I think the concept of Tunneler was inspired by Combat for the Atari 2600 — two players fight it out in simultaneous battle. (Note the blue & green tanks.) I thought there weren’t enough concurrent two-player games for the IBM PC. Tunneler was also an incremental step from a digging/mining game I had written for the TRS-80.
I wrote Tunneler in my spare time between 1989 and 1992 using my IBM PS/2 Model 30. Tunneler was developed using Turbo Pascal 4 and some hand-coded assembly. No, I no longer have the source code — it was stored on floppy disks that were lost or damaged over the years.
Tunneler makes use of a little-known “low resolution” CGA graphics mode to achieve 16 color graphics with 160×100 pixels.
Tunneler also directly access the keyboard scancodes in order to read enough key presses for two players to simultaneously use the same keyboard.

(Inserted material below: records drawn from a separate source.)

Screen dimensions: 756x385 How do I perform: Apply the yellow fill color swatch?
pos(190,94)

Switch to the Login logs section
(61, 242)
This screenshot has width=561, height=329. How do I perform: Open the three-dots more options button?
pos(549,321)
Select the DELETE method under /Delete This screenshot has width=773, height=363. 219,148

This doesn’t work on all keyboards, as they are not designed to handle key presses combinations other than those pressed along with Shift, Alt, and Control. I picked a set of keys that seemed to work well on most keyboards I had access to, but nonetheless some hardware keyboard matrices won’t support all Tunneler’s keys. To work around this, I probably should have included a keyboard customization feature, or config file.
This was before the internet, so for distribution I simply uploaded Tunneler to a few BBSs with my modem, just as I had with a few other DOS game projects of mine. I only learned years later that Tunneler had become popular — when people started tracking me down on the internet.

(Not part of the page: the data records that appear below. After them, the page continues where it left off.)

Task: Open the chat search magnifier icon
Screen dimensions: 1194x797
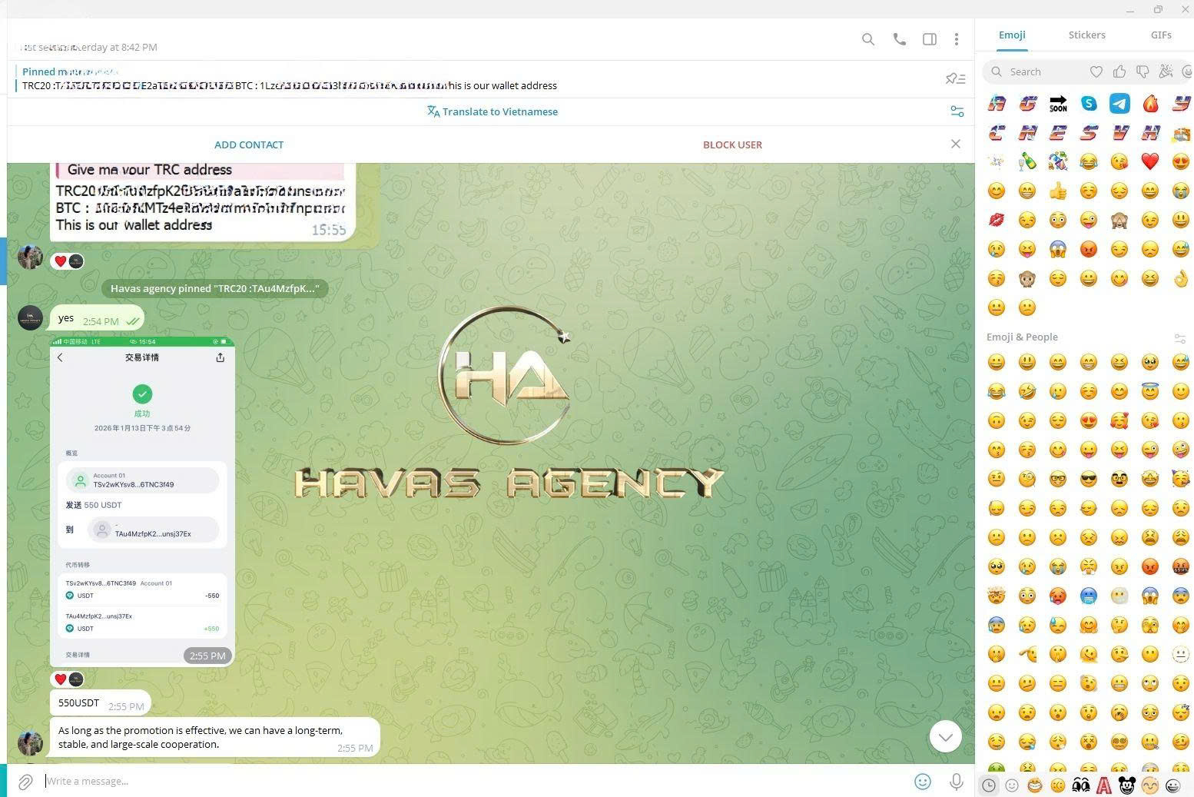Action: tap(868, 39)
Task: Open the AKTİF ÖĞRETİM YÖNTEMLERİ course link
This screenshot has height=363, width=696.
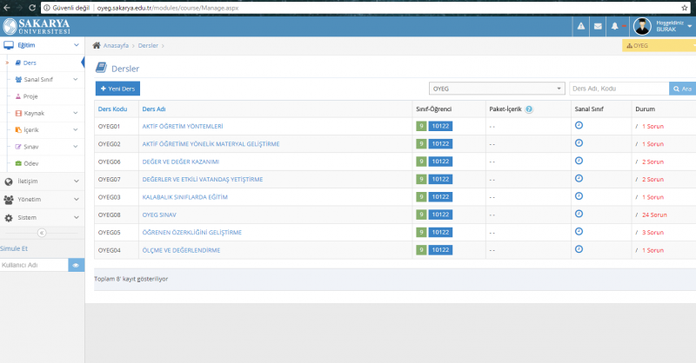Action: (183, 126)
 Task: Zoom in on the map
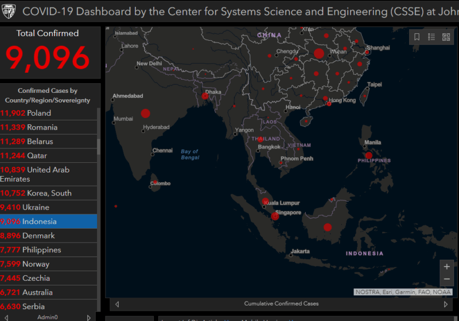click(x=446, y=267)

The arena (“world”) was different for each match. Generating this world could take a long time, especially on slow computers like the original 4.77 MHz IBM PC, so this task was performed in the background while the title page, instructions, info page, and get ready screens were being shown.
The low energy interference static that appears when a player’s tank energy low is not implemented using random noise. The visual effect is actually just machine code pulled onto the display from a random location in ROM memory! The machine code in ROM looks random enough that I did not have to generate or store a “random noise” image.